# DATA RECORDS

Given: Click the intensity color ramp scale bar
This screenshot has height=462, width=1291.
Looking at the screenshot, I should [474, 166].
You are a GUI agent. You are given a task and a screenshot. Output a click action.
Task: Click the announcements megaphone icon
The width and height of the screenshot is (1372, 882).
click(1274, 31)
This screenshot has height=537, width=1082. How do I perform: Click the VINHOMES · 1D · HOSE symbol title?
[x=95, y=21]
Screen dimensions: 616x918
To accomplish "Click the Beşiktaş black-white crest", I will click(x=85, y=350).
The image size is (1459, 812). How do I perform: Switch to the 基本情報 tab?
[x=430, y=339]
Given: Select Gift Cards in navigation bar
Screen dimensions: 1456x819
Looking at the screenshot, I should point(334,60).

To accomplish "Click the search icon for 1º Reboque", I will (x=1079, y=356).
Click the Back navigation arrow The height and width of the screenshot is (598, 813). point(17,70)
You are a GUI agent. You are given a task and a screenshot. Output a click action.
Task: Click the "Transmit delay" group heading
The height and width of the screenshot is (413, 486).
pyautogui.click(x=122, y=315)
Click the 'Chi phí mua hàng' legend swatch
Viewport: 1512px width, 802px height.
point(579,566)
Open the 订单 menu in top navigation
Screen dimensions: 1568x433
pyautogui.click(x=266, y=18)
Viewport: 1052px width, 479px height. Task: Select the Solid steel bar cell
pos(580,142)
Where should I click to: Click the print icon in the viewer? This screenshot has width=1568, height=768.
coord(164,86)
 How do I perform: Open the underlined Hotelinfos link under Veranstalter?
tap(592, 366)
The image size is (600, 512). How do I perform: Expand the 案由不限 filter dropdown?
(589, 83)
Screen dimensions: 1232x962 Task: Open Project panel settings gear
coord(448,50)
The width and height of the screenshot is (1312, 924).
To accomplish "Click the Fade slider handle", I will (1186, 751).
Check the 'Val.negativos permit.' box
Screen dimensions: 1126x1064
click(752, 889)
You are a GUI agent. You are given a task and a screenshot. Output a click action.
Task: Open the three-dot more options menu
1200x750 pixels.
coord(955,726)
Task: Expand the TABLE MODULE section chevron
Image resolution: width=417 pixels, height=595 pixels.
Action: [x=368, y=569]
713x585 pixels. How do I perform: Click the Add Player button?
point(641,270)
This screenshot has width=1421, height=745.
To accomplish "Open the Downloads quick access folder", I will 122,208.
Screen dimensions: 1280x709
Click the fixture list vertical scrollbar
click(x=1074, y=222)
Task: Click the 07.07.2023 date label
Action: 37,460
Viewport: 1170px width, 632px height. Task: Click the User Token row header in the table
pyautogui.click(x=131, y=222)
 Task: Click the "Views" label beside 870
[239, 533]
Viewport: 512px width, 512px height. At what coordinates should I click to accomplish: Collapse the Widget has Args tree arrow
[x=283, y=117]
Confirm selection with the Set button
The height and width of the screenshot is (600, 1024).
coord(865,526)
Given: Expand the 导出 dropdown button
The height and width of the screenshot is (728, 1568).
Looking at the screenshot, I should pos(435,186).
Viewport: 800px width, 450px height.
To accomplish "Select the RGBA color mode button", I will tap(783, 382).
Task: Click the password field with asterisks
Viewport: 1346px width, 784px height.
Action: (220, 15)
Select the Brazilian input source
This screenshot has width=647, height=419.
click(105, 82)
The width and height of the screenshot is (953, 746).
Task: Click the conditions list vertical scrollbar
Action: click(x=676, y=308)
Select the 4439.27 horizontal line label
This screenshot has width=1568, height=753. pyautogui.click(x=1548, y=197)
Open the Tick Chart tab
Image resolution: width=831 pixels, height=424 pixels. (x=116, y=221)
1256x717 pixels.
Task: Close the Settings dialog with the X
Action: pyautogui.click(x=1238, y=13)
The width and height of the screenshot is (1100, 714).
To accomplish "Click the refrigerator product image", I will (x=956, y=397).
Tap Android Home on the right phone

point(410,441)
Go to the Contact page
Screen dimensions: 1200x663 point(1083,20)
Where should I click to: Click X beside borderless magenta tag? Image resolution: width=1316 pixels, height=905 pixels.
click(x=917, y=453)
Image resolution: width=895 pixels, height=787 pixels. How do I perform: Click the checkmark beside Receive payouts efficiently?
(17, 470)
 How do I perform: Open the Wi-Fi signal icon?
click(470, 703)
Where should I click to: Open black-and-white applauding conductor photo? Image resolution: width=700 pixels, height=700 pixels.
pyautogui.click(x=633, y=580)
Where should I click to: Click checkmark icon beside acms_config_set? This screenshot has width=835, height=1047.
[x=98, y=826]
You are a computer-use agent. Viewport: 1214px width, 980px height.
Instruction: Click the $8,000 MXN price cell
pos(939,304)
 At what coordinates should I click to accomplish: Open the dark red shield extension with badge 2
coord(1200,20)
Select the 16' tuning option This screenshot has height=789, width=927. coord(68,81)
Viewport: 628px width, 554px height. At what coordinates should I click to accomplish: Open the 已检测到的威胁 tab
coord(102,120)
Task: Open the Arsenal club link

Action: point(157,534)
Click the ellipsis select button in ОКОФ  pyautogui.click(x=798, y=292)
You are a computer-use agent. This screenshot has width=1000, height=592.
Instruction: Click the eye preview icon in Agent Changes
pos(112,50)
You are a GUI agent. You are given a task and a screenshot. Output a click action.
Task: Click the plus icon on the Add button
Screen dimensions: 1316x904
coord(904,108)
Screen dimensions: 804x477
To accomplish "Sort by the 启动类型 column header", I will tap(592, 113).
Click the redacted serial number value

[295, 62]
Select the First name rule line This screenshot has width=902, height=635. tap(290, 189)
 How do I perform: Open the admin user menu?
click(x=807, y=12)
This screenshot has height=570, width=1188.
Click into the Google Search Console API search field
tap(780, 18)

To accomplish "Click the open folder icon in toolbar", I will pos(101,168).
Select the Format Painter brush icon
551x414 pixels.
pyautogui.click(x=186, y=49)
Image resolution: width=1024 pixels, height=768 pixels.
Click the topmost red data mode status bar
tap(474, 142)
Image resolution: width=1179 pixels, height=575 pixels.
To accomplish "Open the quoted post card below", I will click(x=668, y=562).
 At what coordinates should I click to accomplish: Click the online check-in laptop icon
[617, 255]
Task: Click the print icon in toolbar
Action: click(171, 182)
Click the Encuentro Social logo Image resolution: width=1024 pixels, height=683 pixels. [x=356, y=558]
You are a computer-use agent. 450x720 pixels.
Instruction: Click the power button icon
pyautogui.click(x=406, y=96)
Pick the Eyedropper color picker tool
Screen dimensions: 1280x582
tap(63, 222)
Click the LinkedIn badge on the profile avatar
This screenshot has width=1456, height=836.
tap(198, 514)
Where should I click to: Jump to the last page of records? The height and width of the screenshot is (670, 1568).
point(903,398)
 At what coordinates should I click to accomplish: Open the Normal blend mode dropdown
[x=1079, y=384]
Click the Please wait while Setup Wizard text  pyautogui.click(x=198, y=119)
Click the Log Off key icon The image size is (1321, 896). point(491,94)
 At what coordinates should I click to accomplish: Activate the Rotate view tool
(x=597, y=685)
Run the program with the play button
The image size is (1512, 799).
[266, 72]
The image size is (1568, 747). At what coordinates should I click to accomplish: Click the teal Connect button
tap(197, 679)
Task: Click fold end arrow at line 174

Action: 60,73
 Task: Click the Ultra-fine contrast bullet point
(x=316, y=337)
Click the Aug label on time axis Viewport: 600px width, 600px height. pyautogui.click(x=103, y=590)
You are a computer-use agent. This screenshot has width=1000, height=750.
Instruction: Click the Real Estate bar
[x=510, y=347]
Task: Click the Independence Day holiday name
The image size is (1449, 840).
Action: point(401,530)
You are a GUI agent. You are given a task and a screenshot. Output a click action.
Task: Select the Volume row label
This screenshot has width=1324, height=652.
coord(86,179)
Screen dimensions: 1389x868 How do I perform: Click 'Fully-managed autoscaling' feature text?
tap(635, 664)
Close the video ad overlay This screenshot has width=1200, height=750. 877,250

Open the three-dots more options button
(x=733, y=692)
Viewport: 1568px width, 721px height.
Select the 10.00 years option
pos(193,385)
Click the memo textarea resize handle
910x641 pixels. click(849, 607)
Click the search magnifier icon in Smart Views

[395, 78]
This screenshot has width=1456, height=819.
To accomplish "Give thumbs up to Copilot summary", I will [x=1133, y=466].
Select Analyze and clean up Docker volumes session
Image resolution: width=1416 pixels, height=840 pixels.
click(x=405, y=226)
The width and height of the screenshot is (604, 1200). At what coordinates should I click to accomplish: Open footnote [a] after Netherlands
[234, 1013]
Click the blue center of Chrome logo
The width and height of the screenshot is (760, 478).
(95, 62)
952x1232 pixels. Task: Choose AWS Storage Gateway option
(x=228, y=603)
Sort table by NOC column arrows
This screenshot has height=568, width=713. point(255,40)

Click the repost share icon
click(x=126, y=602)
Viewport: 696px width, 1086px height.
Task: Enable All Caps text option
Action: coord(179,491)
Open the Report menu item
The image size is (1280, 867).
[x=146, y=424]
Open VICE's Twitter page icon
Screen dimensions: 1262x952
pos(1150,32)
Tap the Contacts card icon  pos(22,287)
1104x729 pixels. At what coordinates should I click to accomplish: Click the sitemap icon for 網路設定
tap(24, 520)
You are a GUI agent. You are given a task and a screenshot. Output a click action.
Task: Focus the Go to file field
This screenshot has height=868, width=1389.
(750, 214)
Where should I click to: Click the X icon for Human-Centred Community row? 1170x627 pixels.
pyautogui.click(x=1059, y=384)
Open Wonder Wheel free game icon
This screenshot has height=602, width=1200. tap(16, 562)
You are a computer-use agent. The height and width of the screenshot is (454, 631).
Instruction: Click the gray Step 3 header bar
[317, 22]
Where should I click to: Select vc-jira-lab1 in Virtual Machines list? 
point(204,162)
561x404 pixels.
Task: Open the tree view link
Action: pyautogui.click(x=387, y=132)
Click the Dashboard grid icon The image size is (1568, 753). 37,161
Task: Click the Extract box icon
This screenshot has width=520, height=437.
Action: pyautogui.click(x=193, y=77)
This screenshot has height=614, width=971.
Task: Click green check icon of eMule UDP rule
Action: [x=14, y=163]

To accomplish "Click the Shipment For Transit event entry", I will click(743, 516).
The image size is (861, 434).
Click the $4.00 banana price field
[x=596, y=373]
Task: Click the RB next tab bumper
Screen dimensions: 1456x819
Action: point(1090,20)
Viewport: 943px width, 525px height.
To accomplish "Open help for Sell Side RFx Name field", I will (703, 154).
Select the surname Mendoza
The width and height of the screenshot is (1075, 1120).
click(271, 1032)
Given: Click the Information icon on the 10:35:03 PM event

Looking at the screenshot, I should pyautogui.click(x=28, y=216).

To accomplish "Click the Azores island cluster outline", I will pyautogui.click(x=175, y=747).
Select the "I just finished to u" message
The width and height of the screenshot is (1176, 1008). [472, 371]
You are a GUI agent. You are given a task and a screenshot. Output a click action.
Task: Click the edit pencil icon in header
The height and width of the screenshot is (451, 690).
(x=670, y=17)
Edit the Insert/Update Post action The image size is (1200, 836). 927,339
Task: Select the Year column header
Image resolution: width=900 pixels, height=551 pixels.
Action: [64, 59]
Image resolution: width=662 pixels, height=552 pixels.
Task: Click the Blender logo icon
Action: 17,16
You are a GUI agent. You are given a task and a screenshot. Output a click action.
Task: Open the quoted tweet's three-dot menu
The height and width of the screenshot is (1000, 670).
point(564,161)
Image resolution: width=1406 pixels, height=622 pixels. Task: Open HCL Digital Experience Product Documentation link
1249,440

# REQUIRED WORK
Reproduce the records above exactly, from the first line through the line containing "Task: Click the announcements megaphone icon", and output nothing else.

# SOLUTION TO THIS PROBLEM
Given: Click the intensity color ramp scale bar
This screenshot has height=462, width=1291.
Looking at the screenshot, I should [474, 166].
You are a GUI agent. You are given a task and a screenshot. Output a click action.
Task: Click the announcements megaphone icon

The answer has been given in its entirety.